Explicit Language: Alleged victim in sex assault trial testifies to abuse suffered at the age of eight

Nov 5, 2019 | 4:55 PM

LETHBRIDGE, AB – A 41-year-old woman took the stand during a sex assault trial in Court of Queen’s Bench in Lethbridge Tuesday, to describe how the abuse she says she experienced at the hands of a Raymond man began more than 30 years ago.

The now 51-year-old is facing four charges of sexual assault, and one charge of sexual interference. He has already been convicted of three counts of sexual assault and one count of indecent assault as a youth.

His name, the names of the alleged victims and even some of the witnesses can not be published because of a publication ban.

The woman said the abuse began when the man was 18 years old, and continued in two different homes, and in a vehicle. She testified that he would perform oral sex on her, and at least one time, penetrated her with an object she couldn’t identify. The abuse didn’t stop she said, until he went away on a mission for two years.

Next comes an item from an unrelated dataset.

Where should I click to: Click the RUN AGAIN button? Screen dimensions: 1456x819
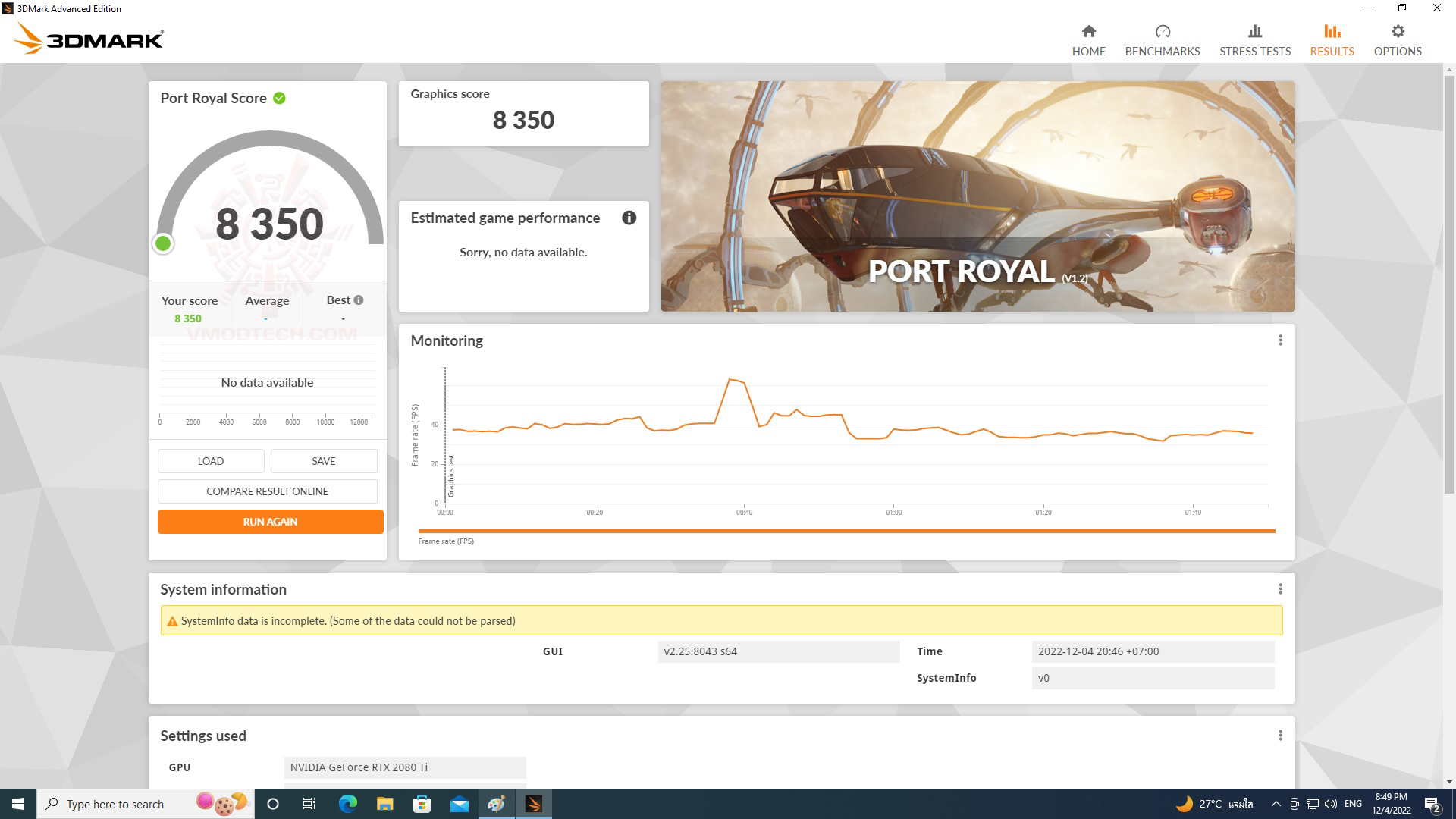pyautogui.click(x=269, y=522)
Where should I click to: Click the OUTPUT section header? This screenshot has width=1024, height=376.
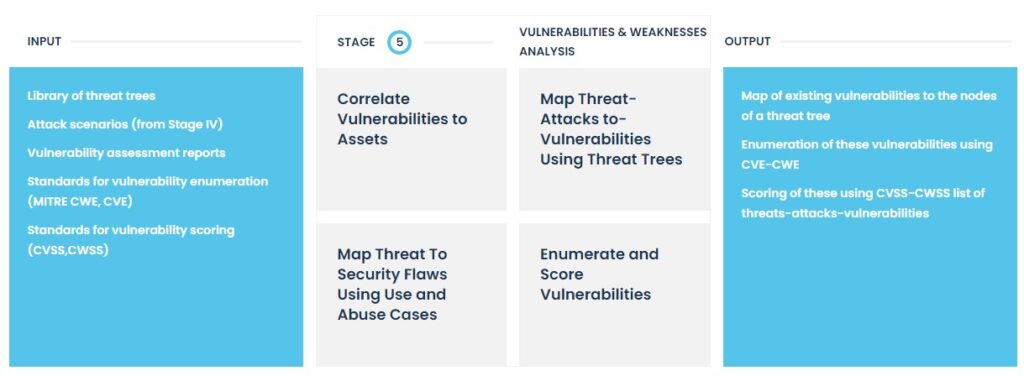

She tearfully told the court “I didn’t understand it,” and “I knew I couldn’t tell anybody, because it was a secret.”

The alleged abuse took place between 1986 and 1987.

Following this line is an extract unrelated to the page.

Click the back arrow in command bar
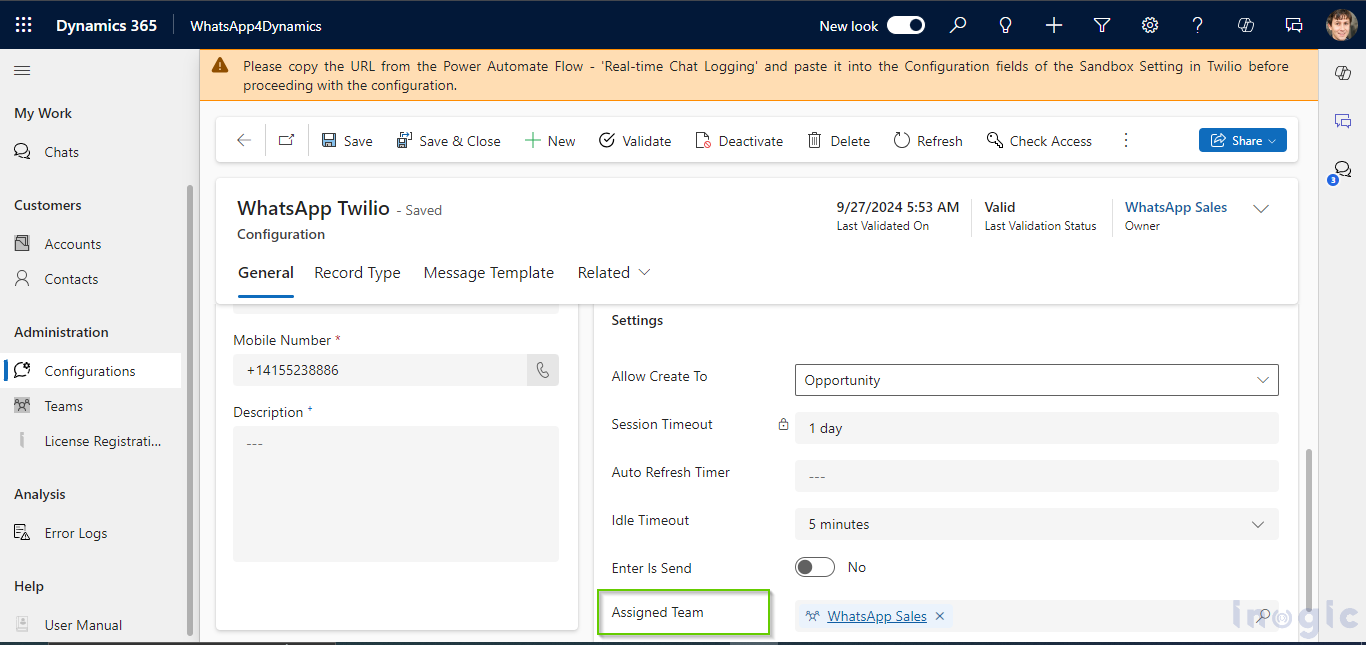 point(244,141)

She ended up telling her parents, who then took her to church officials, however nothing was ever reported to RCMP until 2016. That’s when the woman says she found out the man had become a high-profile member of her church and would be screening children for baptism at the age of eight. She said she didn’t take her decision lightly, but that she didn’t want any other young girl to become a potential victim again.

Under cross examination, Defense lawyer Robert Bissett asked the woman about multiple dates and times, when she finally told people about the abuse, and how she went about it. He accused the woman of not only making up the various scenarios she described, but also where it all occurred, and accused her of colluding or trading information with three other alleged victims.

The woman told Bissett that she may have written a letter in response to one sent to her by the accused apologizing for “the burden set upon her.” In it, she wrote that she forgave him, but “that’s what good girls do.”

“I was a child,” she continued. “It doesn’t mean I forgave him or forgot that, or that it was o.k.”